It's Wednesday of the first week of the NCAA tournament, and you know what that means. No, I'm not talking about second-guessing your picks, though there is plenty of that. (Do I really want to stick with Baylor to the Final Four over Duke? Ahhh! Can't decide! Fine, fine, I'll go with the Bears. Or will I ...)
No, I'm talking about my annual sermon, one I find a way to write every single year. This year is no different. That sermon carries a simple, trite, but all-important thesis: Play one bracket. Make your picks. And stick with them.
Of course, you're free to do whatever you want. The NCAA tournament is yours to enjoy however you see fit. If you want to fill out a hundred brackets with a hundred Final Four combinations, feel free. This is America. No bracketization without representation! I'm pretty sure Jonathan Mayhew said that.
But it is my firm belief that the best way to enjoy March Madness is to sit down, do your analysis, find the stats you wholeheartedly believe in*, make your picks and fill out one master bracket, the bracket you will use to conquer each and every one of the numerous bracket pools you will be invited to. According to my rough calculations, this is exactly 1,038,494 times more fun than the multibracket route. It really is.

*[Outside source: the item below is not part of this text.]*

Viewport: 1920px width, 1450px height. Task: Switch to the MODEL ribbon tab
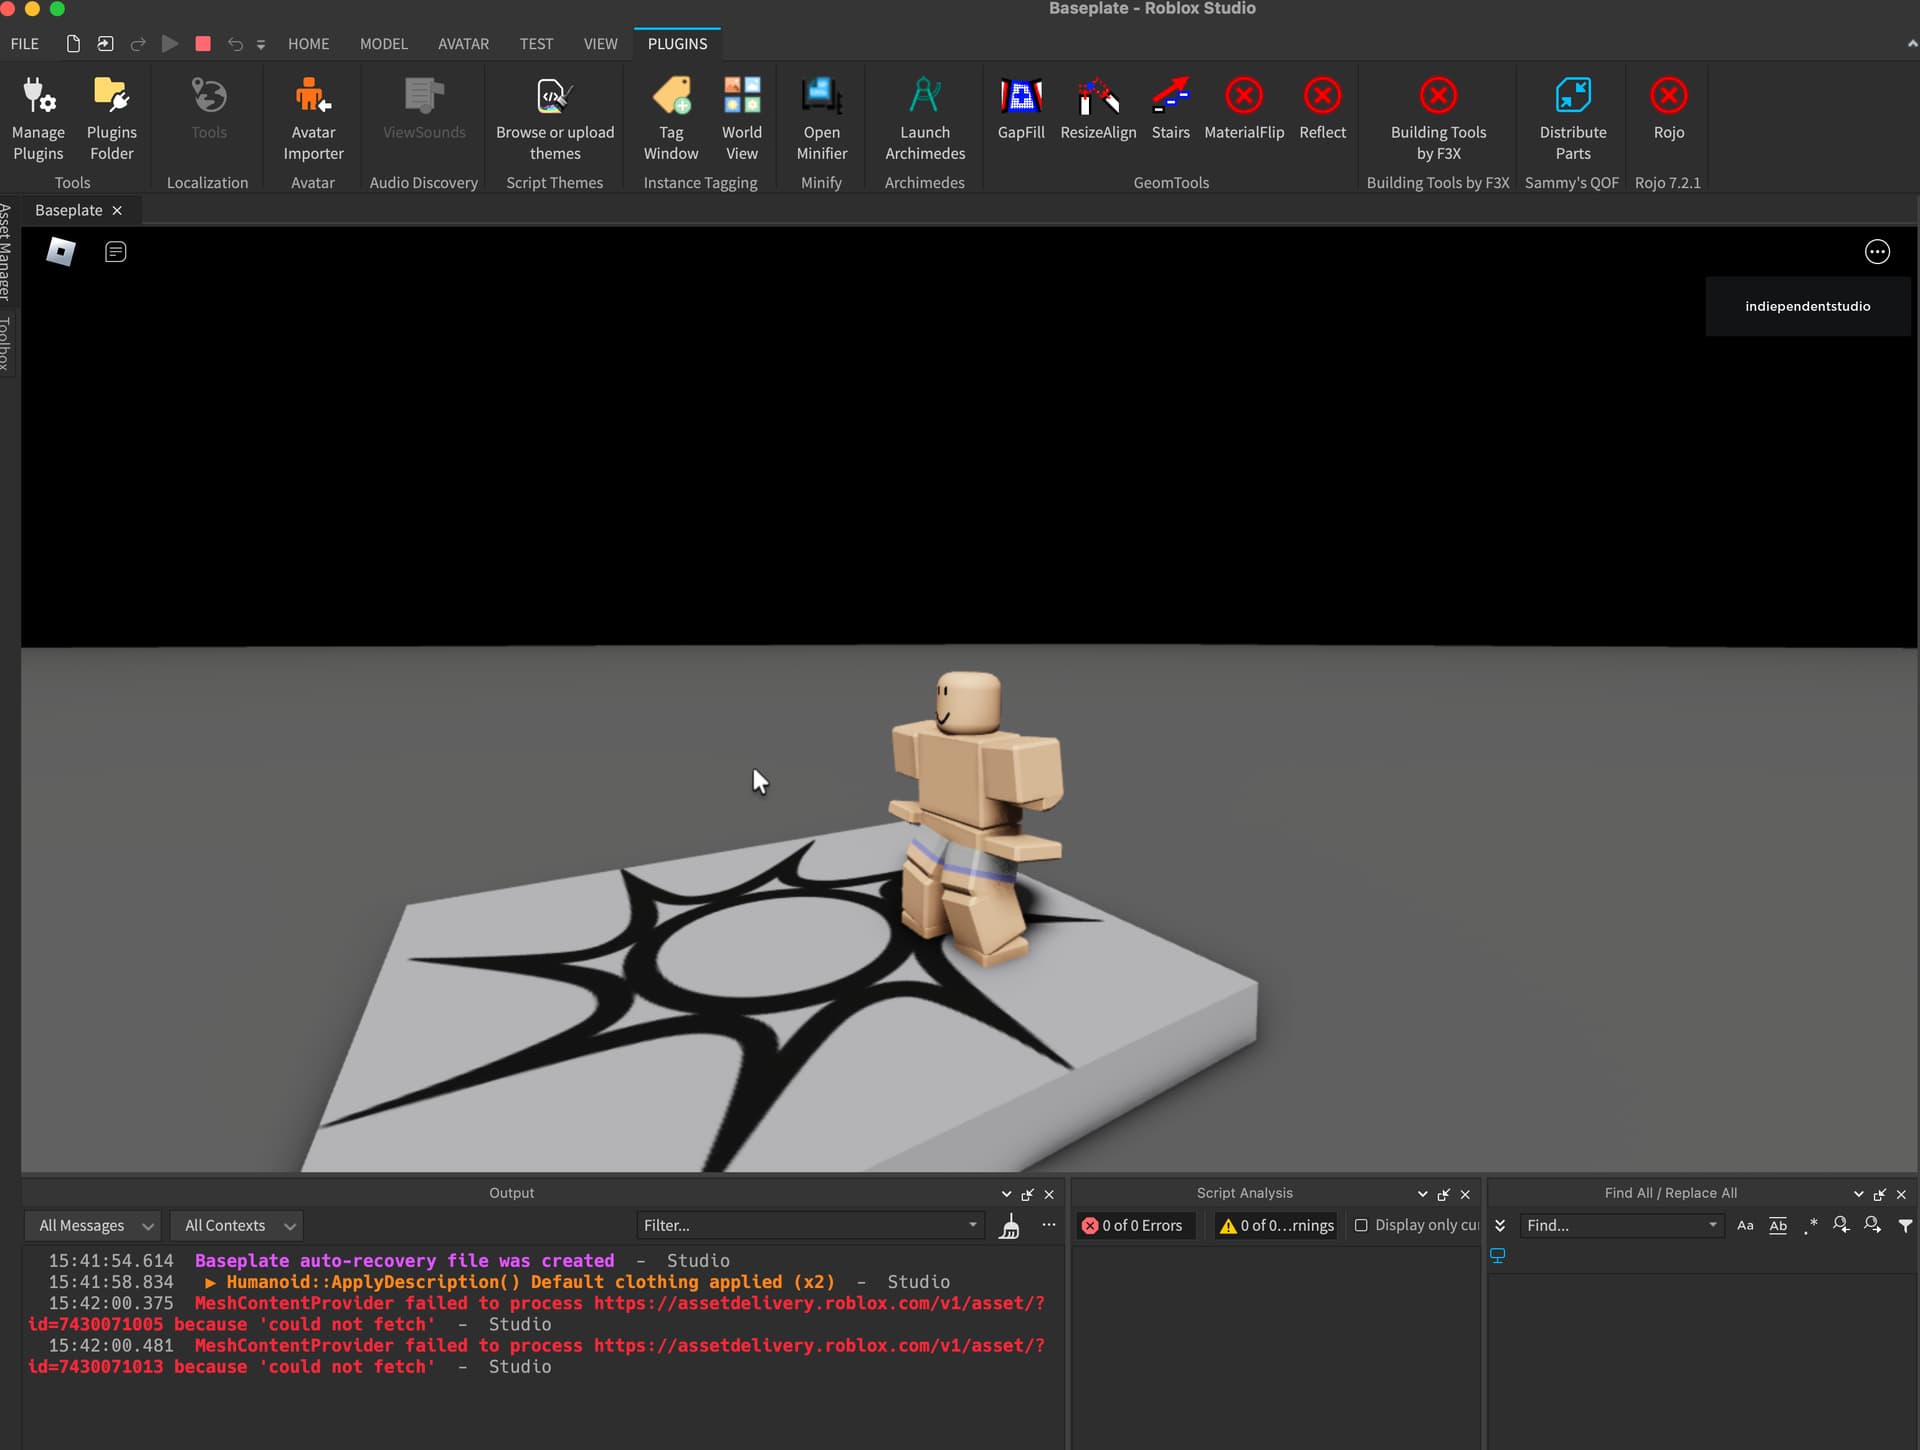click(383, 43)
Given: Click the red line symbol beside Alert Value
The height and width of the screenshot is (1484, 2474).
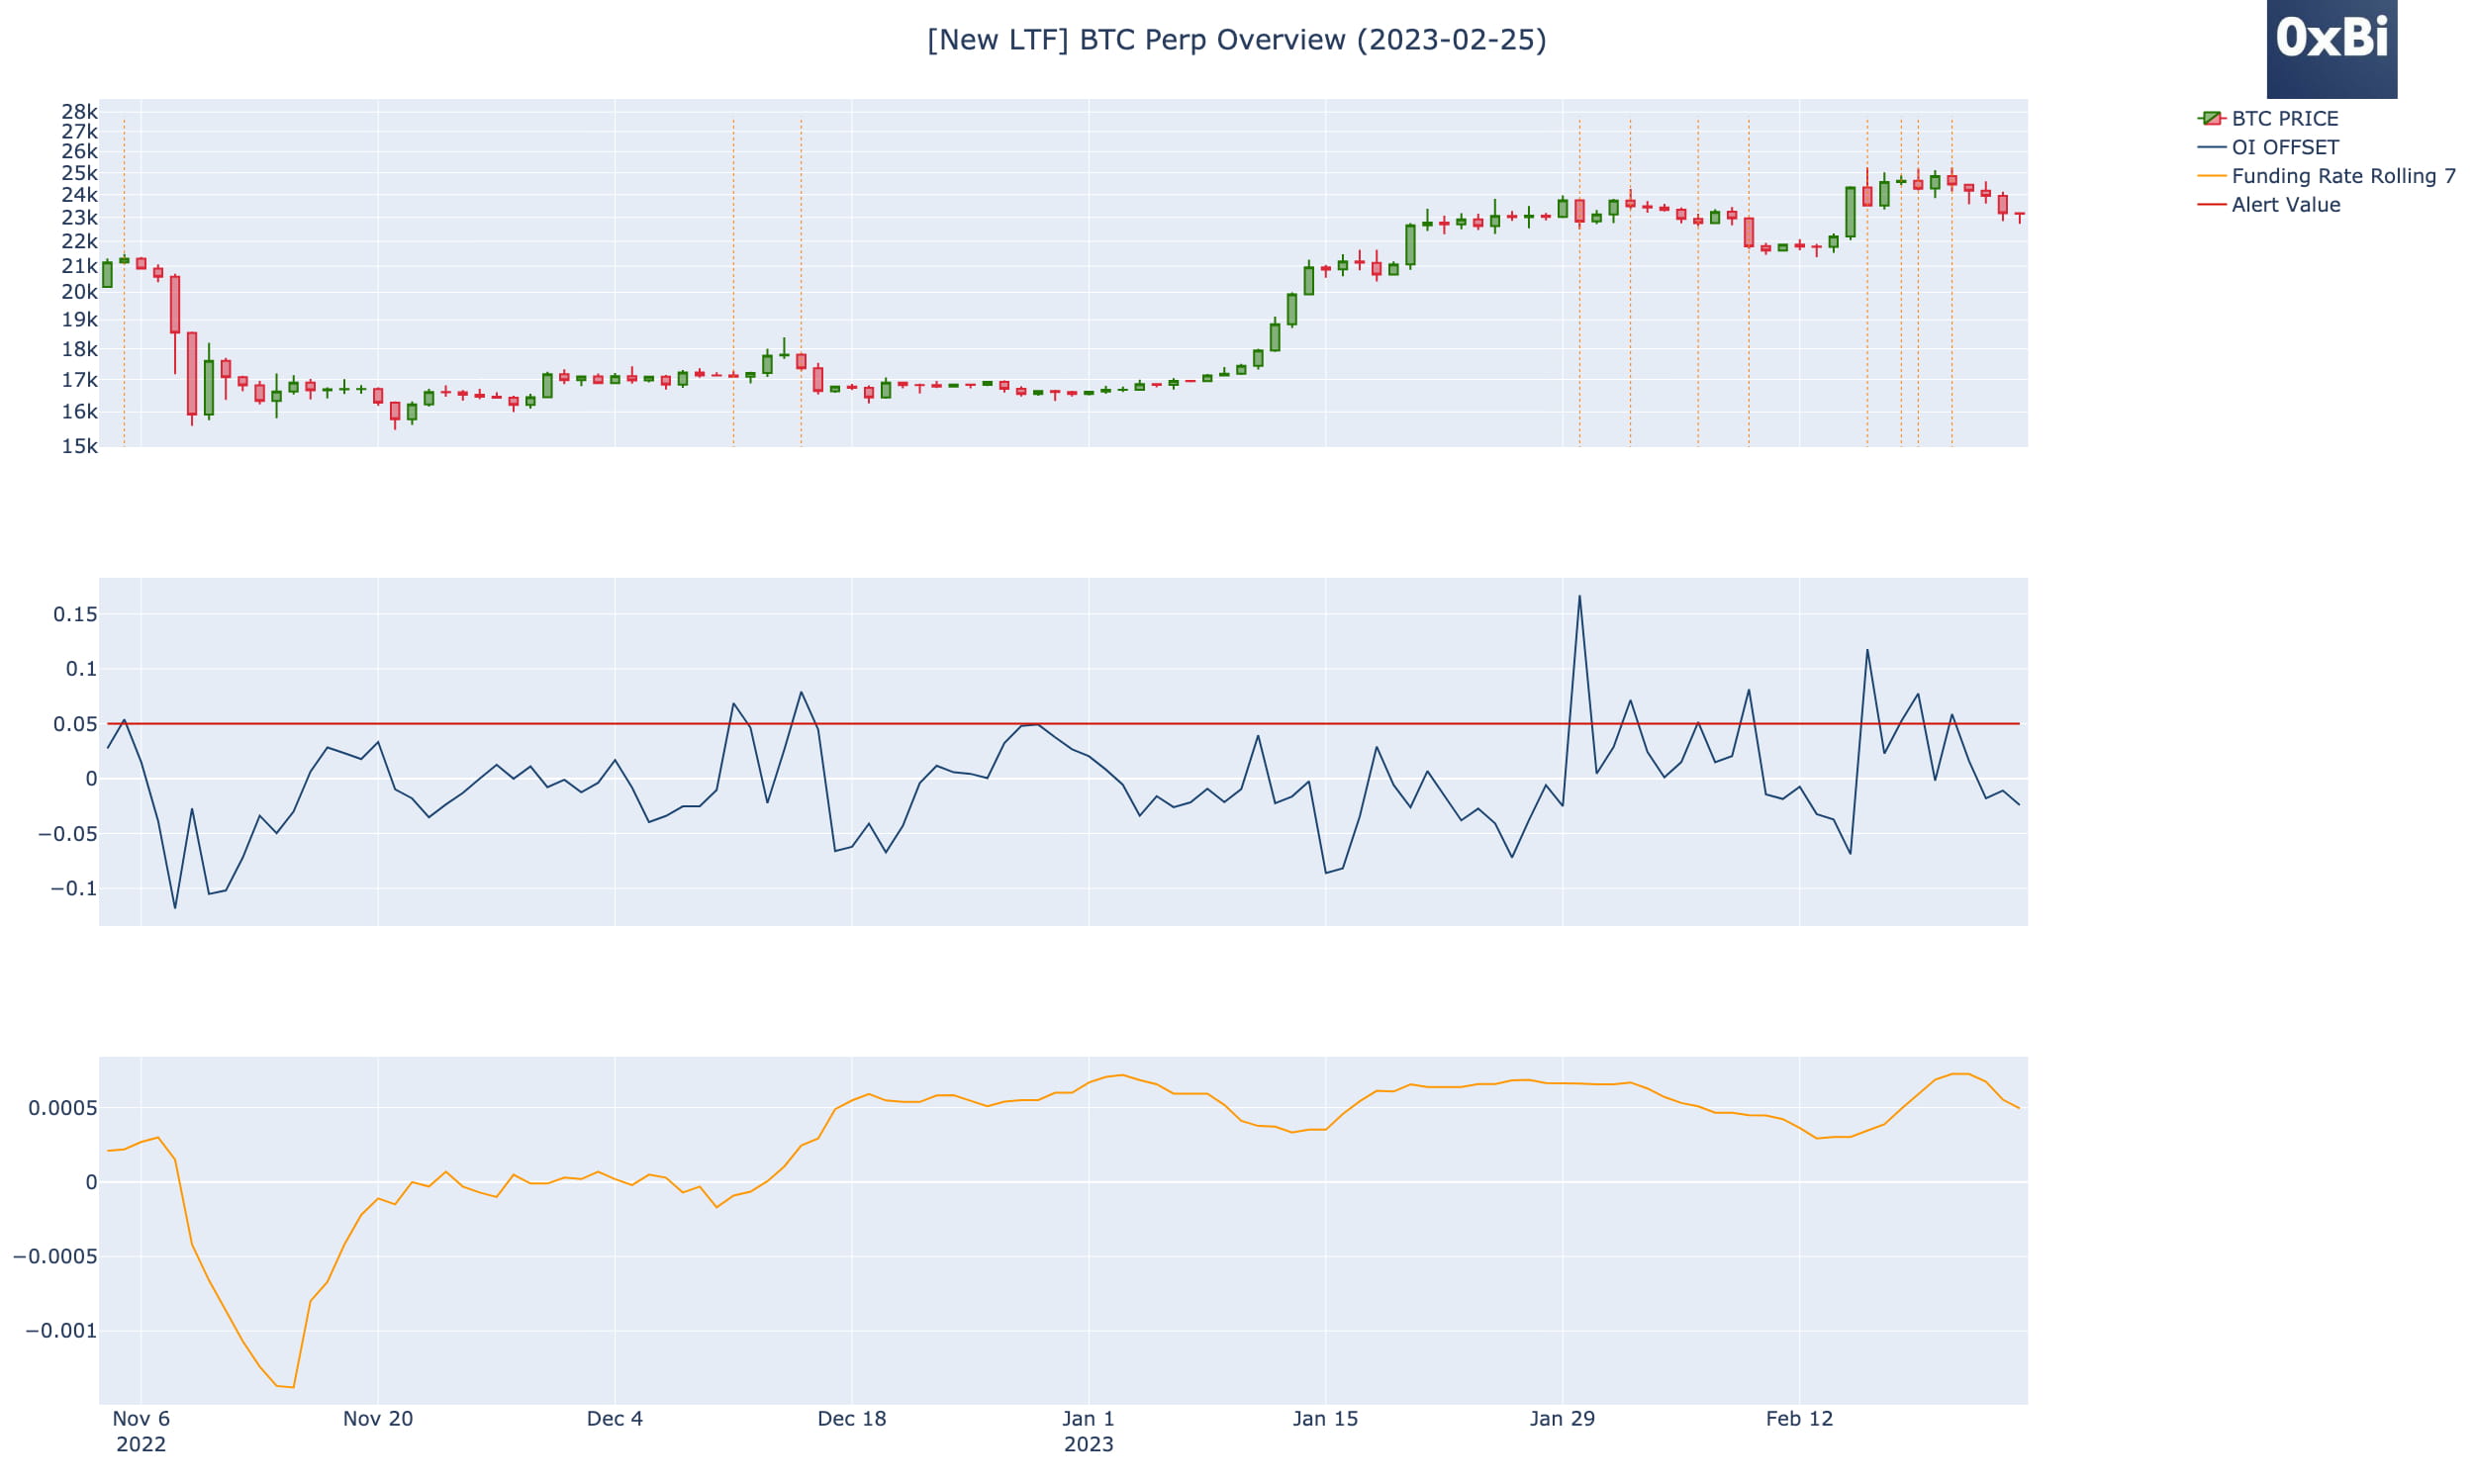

Why do I feel this way? It's not about being a more "serious" bracket builder. It's not about credibility, or anything highfalutin and elitist like that. It's because it's more fun. (OK, so I'll admit it: It is a little bit elitist. It's not at all difficult to spread your risk over 10 brackets and have at least one be successful. Anyone can do that. The person at your office who brags about succeeding through such means is not a basketball fan; he's a risk-manager. Don't be That Guy.) If you fill out multiple sheets with a number of different champions, you constantly bet against yourself. If you have Duke losing in the Sweet 16 in one pool and winning it all in another, well, who do you root for in the final minutes of Duke-Texas A&M? Both teams? Neither? And at what cost? You get to say you totally picked the Duke upset ... in one of your brackets. That's not nearly as cool as being unequivocally correct. Picking multiple brackets with multiple Final Fours and multiple scenarios might give you a better chance of overall success, but it comes at a serious cost. You've effectively hedged all the suspense right out of the NCAA tournament. That's what bankers do for a living, and trust me, bankers' jobs are not that much fun.
Again, no pressure here. Do whatever you want; this next three weeks is yours to revel in however you so choose. But trust me when I say that the NCAA tournament's joy is far more amplified when you have everything riding on one set of picks. Pick your upsets. Pick your winners. And stick by them. It may fall apart on Thursday, but at least you won't be That Guy. No one likes That Guy.
(*I recommend some combination of advanced efficiency analysis, especially free throw rate, defensive efficiency, and offensive rebounding percentage, as well as a look at Vegas odds and ESPN's bracket simulator tools. That's a start. Now get out there and rule the world, you bracket builder, you!)